Epigeal germination (Greek: ἐπίγαιος epígaios or ἐπίγειος epígeios = 'above ground', from ἐπί epi = 'above', γῆ gè = 'earth/ground') is a botanical term indicating that the germination of a plant takes place above the ground. An example of a plant with epigeal germination is the common bean (Phaseolus vulgaris). The opposite of epigeal is hypogeal (underground germination).
Epigeal germination implies that the cotyledons are pushed above ground. The hypocotyl (part of the stem below the cotyledon) elongates while the epicotyl (part of the stem above the cotyledon) stays the same length. In this way, the hypocotyl pushes the cotyledon upward.
Normally, the cotyledon itself contains very little nutrients in plants that show this kind of germination. Instead, the first leaflets are already folded up inside it, and photosynthesis starts to take place in it rather quickly.
Because the cotyledon is positioned above the ground it is much more vulnerable to damage like night-frost or grazing. The evolutionary strategy is that the plant produces a large number of seeds, of which statistically a number survive.
Plants that show epigeal germination need external nutrients rather quickly in order to develop, so they are more frequent on nutrient-rich soils. The plants also need relatively much sunlight for photosynthesis to take place. Therefore they can be found more often in the field, at the border of forests, or as pioneer species.

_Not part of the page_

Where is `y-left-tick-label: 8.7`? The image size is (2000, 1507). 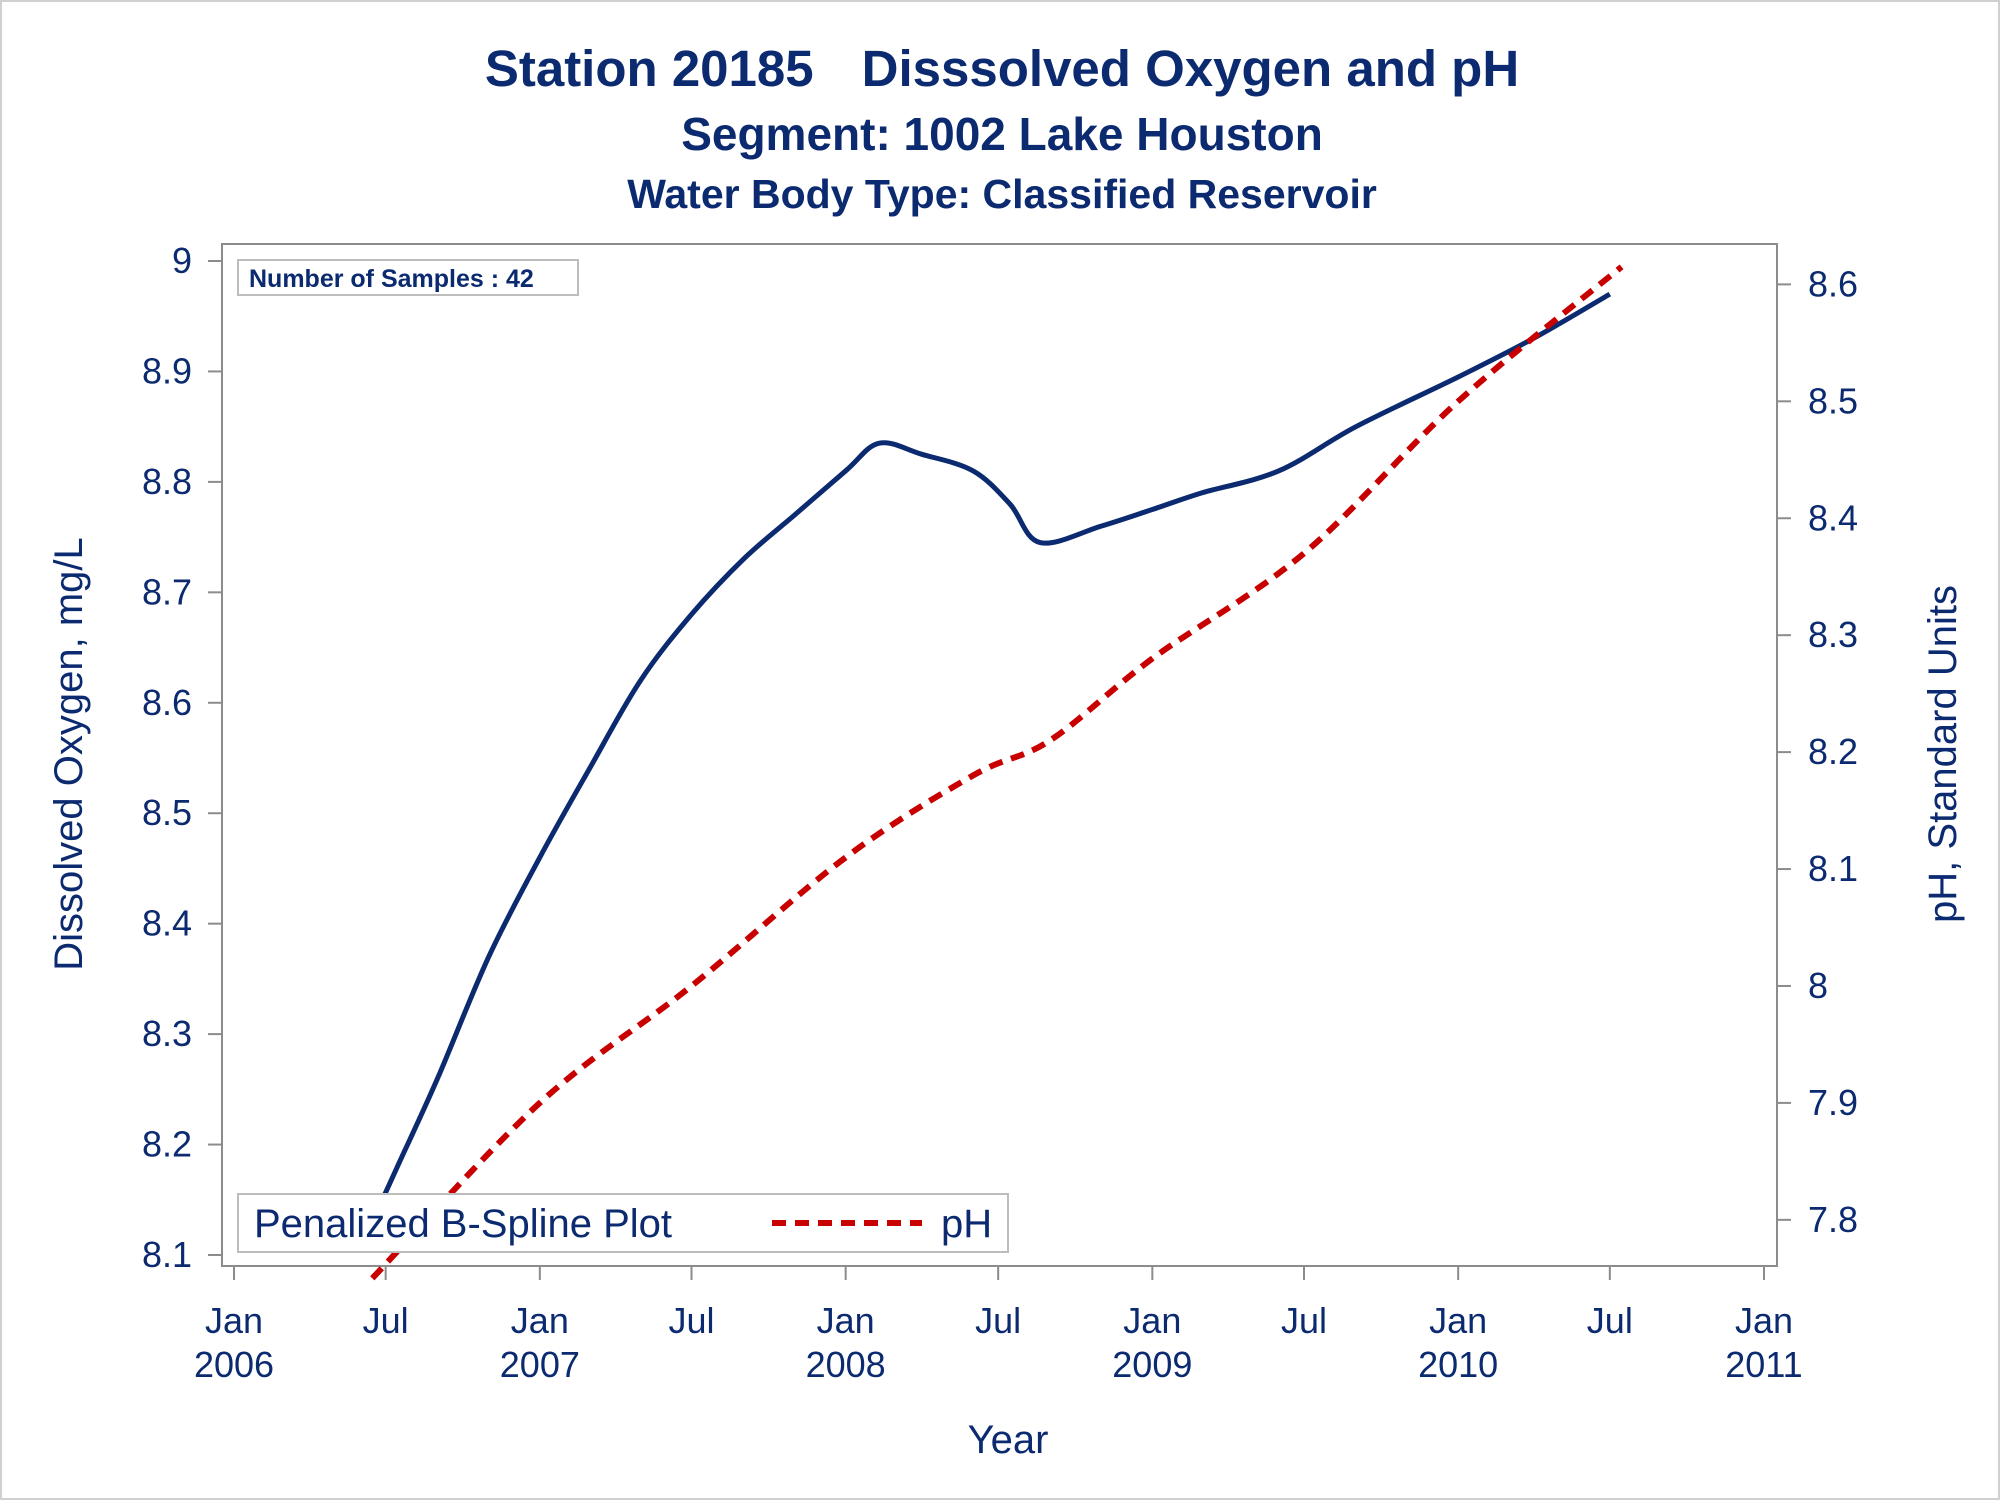
y-left-tick-label: 8.7 is located at coordinates (167, 592).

Plants that show epigeal germination grow relatively fast, especially in the first phase when the leaflets unfold. Because of this, they occur frequently in areas that experience regular flooding, for example at the river borders in the Amazon region. The fast germination enables the plant to develop before the next flooding takes place. After the faster first phase, the plant develops more slowly than plants that show hypogeal germination.
It is possible that within the same genus one species shows epigeal germination while another species shows hypogeal germination. Some genera in which this happens are:
Phanerocotylar vs. cryptocotylar
In 1965, botanist James A. Duke introduced the terms phanerocotylar and cryptocotylar as synonyms for epigeal and hypogeal respectively, because he didn't consider these terms etymologically correct. Later, it was discovered that there are rare cases of species where the germination is epigeal and cryptocotylar. Therefore, divisions have been proposed that take both factors into account.